Lekarze na ekranie to z reguły bardzo mili, fajni goście, robiący wszystko, co w swojej mocy, by pomóc nam w chorobie. Elegancko ubrani, serdeczni, elokwentni. Taki portret lekarza telewizja serwowała od lat – choćby w „Ostrym dyżurze”, „Chirurgach” czy „Na dobre i na złe”. Ale w 2004 roku, gdy nastał czas na telewizyjnych antybohaterów, pojawił się on – cham, prostak, dziwkarz, rasista, seksista, ćpun i geniusz. Doktor Gregory House odmienił telewizję oraz seriale medyczne na zawsze, chociaż sama konwencja serii była bliższa kryminałowi. Jest choroba, doktorek ze swoją ekipą prowadzi rozpoznanie i próbuje dorwać zbrodniczą chorobę, często nie mogąc przy tym ufać swoim pacjentom. W końcu „Wszyscy kłamią”. Serial okazał się takim sukcesem, że powstało osiem sezonów (podobno mogą one zastąpić studia medyczne, aczkolwiek bym z tym uważał), a grającemu główną rolę Hugh Lauriemu zapewniło nieśmiertelność oraz międzynarodową sławę. Czy można to samo powiedzieć o oprawie muzycznej?

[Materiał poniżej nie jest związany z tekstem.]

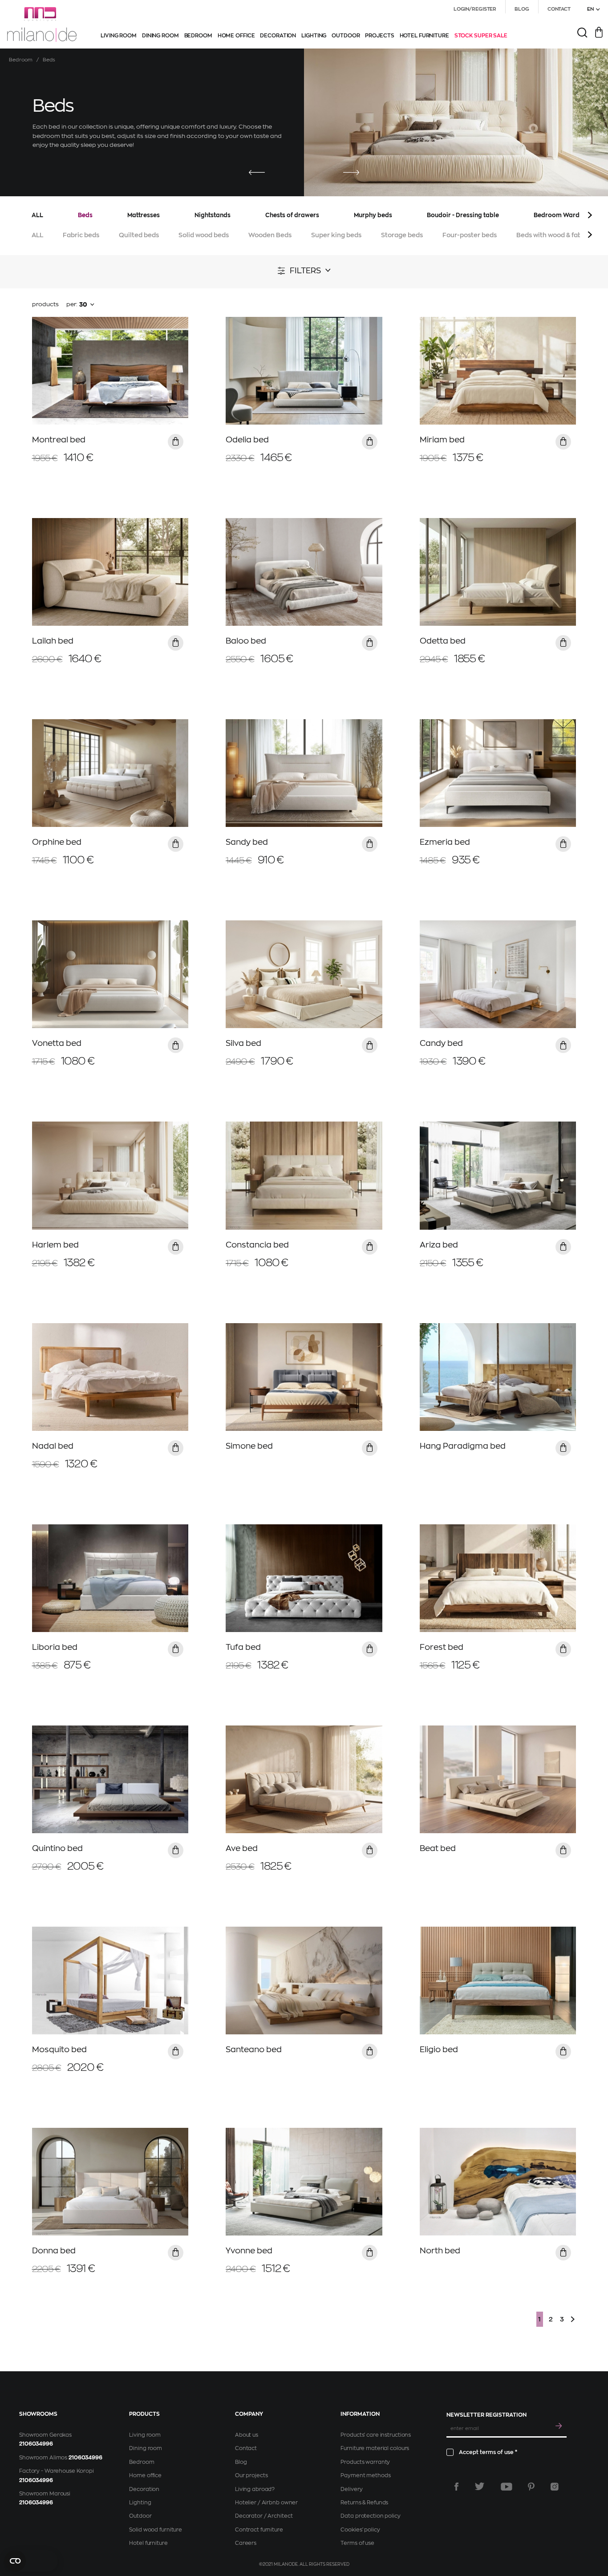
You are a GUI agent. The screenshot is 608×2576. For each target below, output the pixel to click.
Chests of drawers (292, 215)
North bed (440, 2251)
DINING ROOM (160, 35)
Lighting (140, 2502)
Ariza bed (439, 1245)
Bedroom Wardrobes (565, 215)
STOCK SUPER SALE (480, 35)
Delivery (351, 2489)
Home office (145, 2475)
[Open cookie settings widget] (31, 2561)
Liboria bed (54, 1647)
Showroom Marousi (44, 2493)
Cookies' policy (360, 2529)
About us (246, 2435)
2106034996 (36, 2443)
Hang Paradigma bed (463, 1446)
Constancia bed (257, 1245)
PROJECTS (379, 35)
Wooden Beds (270, 235)
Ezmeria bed (445, 842)
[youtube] (506, 2487)
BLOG (522, 9)
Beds (85, 215)
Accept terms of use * (488, 2452)
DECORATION (278, 35)
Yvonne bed (249, 2251)
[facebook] (456, 2487)
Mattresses (143, 215)
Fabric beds (81, 235)
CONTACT (559, 9)
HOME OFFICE (236, 35)
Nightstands (213, 215)
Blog (241, 2462)
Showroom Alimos (43, 2457)
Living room (145, 2435)
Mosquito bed (59, 2049)
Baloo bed (246, 641)
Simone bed (249, 1446)
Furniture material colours (374, 2448)
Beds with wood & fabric (553, 235)
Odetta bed (443, 641)
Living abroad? (255, 2489)
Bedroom (21, 59)
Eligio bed (439, 2049)
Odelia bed (247, 440)
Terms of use (357, 2543)
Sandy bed (247, 842)
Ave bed (242, 1848)
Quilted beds (139, 235)
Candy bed (441, 1043)
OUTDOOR (346, 35)
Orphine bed (56, 842)
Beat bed (438, 1848)
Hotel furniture (148, 2543)
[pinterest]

No właśnie i tu zaczynają się schody, gdyż albumu z muzyką instrumentalną do tego serialu jako takiego nie było. Paradoksalnie to dobra wiadomość, gdyż odpowiadający za score Jon Erlich i Jason Derlatka sięgnęli po minimalistyczną elektronikę oraz fortepian, niejako imitując dokonania Thomasa Newmana. Po ukończeniu trzeciej serii został wydany album z piosenkami, które wykorzystano w serialu. Czyli taka typowa składanka, piosenki z której najczęściej pojawiały się pod koniec każdego odcinka.
Na sam początek albumu dostajemy prawdziwą petardę – „Teardrop” formacji Massive Attack. Kompozycja w mocno skróconej, instrumentalnej wersji ubarwia czołówkę każdego odcinka (od sezonu drugiego w zmienionej aranżacji) i czyni to naprawdę świetnie. Minimalistyczna elektronika, wolno uderzająca perkusja, samplowany wokal Les McCann z utworu „Sometimes I Cry” tworzy potężny emocjonalnie utwór (fragment pojawia się też w finale serii czwartej). Massive Attack miał zawsze szczęście do wykorzystywania ich piosenek w filmach i tutaj też się to potwierdza.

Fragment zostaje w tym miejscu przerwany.